What can you send with qualifying media mail? What can’t you send?
The standards for enclosures and attachments in noncommercial media mail are found in DMM 173.6.0. The standards for commercial mail are found in DMM 273.6.0.
In my case, I believe that the USPS inspector erred in his or her determination that the enclosed letter required additional postage. As of November 2018, it looks like these are the standards for enclosed letters (DMMM 173.6.4):
Incidental First-Class Mail matter may be enclosed in or attached to any Media Mail or Library Mail piece without payment of First-Class Mail postage. An incidental First-Class Mail attachment or enclosure must be matter that, if mailed separately, would require First-Class Mail postage, is closely associated with but secondary to the host piece, and is prepared so as not to interfere with postal processing. An incidental First-Class Mail attachment or enclosure may be a bill for the product or publication, a statement of account for past products or publications, or a personal message or greeting included with a product, publication, or parcel. Postage at the Media Mail or Library Mail price for the host piece is based on the combined weight of the host piece and the incidental First-Class Mail attachment or enclosure.

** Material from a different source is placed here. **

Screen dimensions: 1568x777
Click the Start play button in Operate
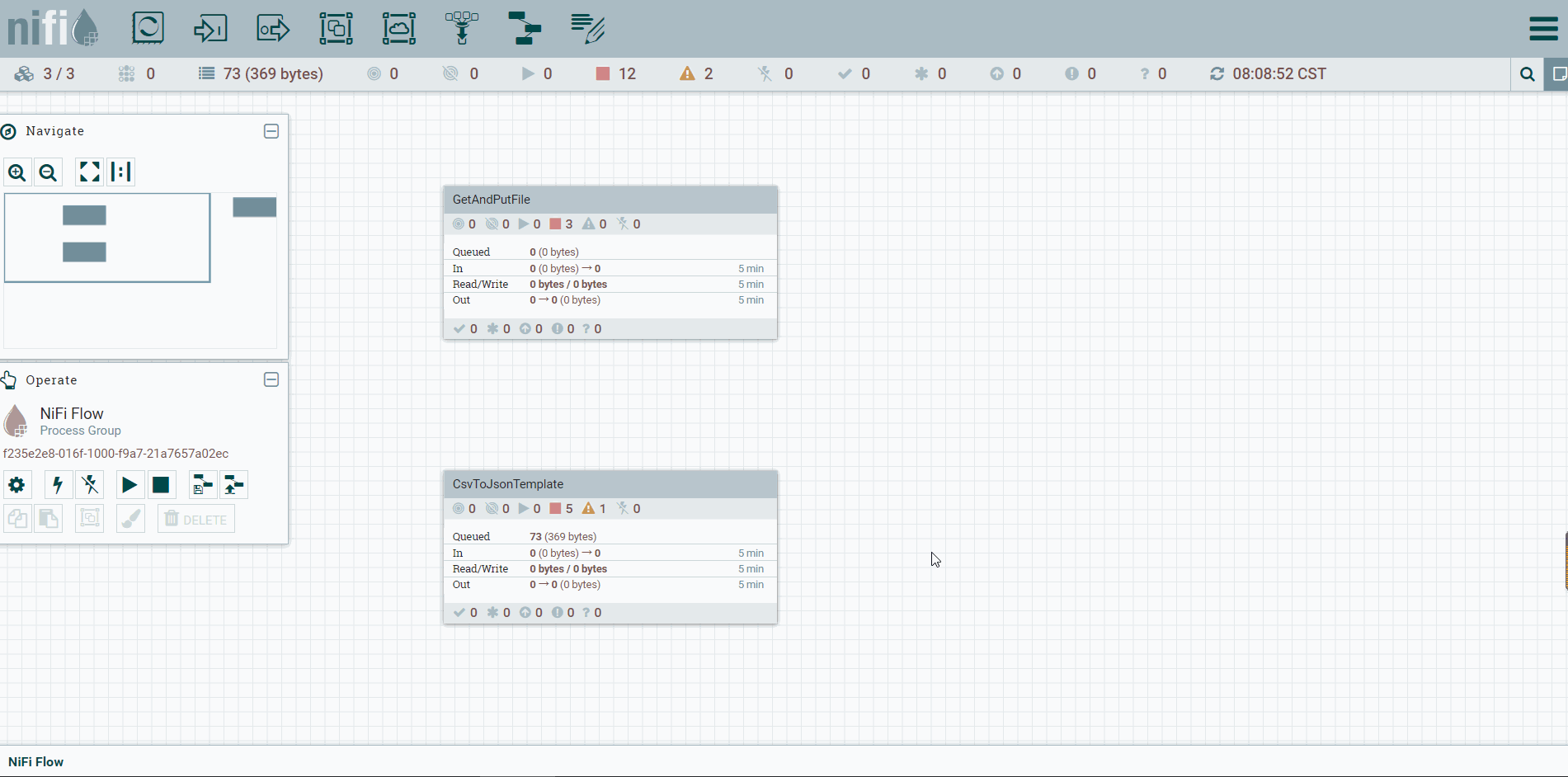click(x=129, y=485)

If you look at the standards linked above, you’ll also see that there are rules regarding enclosed invoices and written markings on qualifying materials.
So was additional postage really due?
The parts that look relevant for my purposes are:
- “Closely associated with but secondary to the host piece”
- “Prepared so as not to interfere with postal processing”
- “May be … a personal message or greeting included with a product, publication, or parcel.”
In my case, the letter was a personal greeting to accompany the book. In the letter, my friend said hello and explained how he had found the book at used book sale. This seems to meet all the criteria explained above, and postage was paid based on the combined total weight of the host piece (the book) and the incidental letter. In my reading of the rules, no additional postage would be due.
I paid it anyway, because it was only fifty cents, I didn’t have the rules in front of me, and I’m not a crank who enjoys making scenes at the post office. But I am interested in what USPS rules do and don’t allow, hence this blog post.
How to avoid extra postage due for first-class enclosures in media mail?
Perhaps you enjoy sending personal emails or have an old fax machine you could dust off. I suggested to my friend that he try the placing the following boldfaced text at the top of his next first-class media mail enclosure:
“This incidental enclosure is a personal message or greeting closely associated with but secondary to the host piece, and it has been prepared so as not to interfere with postal processing. Media mail postage has been paid based on the combined weight of the host piece and this incidental enclosure. It should meet all criteria described in DMM 173.6.4, which describes when incidental first-class mail matter may be enclosed within media mail without payment of first-class postage. Thank you for your hard work and may the Force be with you.”
I’m interested in hearing whether others have had similar experiences. What happened? How have postal workers explained the rules to you?